_Dataset records_.
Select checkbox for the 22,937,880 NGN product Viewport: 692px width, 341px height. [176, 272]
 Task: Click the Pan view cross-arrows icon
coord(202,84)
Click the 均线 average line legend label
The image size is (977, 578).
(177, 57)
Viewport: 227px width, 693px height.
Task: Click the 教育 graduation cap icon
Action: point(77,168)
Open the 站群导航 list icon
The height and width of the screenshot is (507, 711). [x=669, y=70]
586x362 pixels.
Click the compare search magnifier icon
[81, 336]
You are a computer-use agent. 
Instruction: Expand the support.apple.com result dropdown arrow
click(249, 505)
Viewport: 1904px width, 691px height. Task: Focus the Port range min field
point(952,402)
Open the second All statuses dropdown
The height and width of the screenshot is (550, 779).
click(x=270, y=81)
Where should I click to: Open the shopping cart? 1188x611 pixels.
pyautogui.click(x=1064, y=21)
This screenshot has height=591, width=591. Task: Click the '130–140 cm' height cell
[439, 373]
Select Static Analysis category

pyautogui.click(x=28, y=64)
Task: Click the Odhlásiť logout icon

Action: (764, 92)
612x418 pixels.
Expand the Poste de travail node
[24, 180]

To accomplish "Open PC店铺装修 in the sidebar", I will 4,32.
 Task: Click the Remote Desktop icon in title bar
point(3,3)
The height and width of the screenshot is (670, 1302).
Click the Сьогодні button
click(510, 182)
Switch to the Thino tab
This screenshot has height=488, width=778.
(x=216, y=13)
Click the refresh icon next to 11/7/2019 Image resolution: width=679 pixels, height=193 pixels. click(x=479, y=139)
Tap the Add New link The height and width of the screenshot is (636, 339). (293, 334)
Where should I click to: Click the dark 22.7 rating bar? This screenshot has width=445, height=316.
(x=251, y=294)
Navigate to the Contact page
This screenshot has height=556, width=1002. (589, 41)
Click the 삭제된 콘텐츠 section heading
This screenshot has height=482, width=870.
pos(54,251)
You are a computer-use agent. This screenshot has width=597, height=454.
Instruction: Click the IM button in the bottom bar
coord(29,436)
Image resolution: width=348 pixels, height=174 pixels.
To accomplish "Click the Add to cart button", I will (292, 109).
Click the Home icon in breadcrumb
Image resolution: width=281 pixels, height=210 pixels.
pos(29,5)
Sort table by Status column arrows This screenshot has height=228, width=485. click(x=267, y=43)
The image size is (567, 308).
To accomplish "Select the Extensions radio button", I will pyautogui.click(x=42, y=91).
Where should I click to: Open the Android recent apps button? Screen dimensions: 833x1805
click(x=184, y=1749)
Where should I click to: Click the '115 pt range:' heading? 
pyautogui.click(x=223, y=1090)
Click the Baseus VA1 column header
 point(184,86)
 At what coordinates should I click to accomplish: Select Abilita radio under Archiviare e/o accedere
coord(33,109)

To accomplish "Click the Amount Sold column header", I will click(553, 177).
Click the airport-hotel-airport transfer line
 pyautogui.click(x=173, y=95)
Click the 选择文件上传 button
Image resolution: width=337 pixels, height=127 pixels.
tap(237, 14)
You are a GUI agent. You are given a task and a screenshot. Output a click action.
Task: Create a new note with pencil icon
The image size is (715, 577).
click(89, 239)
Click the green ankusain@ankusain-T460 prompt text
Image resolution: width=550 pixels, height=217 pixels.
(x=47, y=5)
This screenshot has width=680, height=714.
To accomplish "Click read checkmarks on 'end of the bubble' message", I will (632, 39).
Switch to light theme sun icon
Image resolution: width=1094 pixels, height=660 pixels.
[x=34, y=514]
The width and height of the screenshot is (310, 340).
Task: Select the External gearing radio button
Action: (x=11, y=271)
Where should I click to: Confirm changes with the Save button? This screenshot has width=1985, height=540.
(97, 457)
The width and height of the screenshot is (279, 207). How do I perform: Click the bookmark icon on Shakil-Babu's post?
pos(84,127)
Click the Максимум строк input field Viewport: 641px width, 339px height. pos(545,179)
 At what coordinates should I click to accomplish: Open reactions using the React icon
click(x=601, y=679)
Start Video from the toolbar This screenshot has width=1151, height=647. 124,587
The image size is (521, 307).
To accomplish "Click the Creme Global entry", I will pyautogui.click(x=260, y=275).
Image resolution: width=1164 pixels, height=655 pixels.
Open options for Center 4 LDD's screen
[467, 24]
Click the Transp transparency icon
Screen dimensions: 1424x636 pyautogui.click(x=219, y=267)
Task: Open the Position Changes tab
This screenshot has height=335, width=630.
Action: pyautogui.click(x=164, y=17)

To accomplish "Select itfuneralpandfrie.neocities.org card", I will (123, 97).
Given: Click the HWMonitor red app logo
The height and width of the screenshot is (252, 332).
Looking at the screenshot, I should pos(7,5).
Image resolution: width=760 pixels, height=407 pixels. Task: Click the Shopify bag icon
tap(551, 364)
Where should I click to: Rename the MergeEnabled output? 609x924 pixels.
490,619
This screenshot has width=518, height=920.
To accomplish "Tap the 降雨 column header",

_About this exercise_.
Check each line above for the string "computer" and report how many lines have it, giving only the number.

_Written solution_.
2